<<<<

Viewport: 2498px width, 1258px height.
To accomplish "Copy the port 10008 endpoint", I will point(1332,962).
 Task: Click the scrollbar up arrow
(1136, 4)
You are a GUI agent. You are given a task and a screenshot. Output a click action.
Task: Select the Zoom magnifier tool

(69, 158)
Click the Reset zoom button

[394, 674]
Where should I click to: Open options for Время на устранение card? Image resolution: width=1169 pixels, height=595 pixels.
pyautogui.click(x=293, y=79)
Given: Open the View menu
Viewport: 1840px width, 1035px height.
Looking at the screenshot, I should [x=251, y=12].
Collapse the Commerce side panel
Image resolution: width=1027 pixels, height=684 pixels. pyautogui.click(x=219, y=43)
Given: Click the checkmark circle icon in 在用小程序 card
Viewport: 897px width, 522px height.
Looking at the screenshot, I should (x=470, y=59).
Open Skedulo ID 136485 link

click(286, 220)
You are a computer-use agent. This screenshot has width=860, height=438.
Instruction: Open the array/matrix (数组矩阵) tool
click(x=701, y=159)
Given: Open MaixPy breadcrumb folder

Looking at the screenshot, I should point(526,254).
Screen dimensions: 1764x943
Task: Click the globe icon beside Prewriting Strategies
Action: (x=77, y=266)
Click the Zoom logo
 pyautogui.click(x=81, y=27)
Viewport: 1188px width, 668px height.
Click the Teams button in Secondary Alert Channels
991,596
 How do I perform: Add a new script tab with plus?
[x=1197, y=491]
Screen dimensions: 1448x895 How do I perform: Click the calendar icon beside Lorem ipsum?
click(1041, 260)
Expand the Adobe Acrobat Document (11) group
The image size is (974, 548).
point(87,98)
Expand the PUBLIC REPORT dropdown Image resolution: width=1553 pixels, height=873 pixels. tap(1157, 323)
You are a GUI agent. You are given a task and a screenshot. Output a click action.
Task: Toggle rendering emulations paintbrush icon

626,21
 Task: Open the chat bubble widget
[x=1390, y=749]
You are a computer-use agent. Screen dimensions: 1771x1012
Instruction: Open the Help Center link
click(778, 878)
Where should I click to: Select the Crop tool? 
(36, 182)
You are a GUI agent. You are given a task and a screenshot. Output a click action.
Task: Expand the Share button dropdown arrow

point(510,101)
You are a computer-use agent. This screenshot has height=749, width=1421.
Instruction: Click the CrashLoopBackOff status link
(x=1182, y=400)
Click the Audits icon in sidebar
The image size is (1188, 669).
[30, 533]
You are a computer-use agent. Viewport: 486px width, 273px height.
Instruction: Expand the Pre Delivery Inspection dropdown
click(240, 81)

>>>>

__WORK REQUEST__:
Keep to the lines from the one containing "The image size is (1188, 669)." to the end of the entries above, and retype them exactly.

__REPLY__:
The image size is (1188, 669).
[30, 533]
You are a computer-use agent. Viewport: 486px width, 273px height.
Instruction: Expand the Pre Delivery Inspection dropdown
click(240, 81)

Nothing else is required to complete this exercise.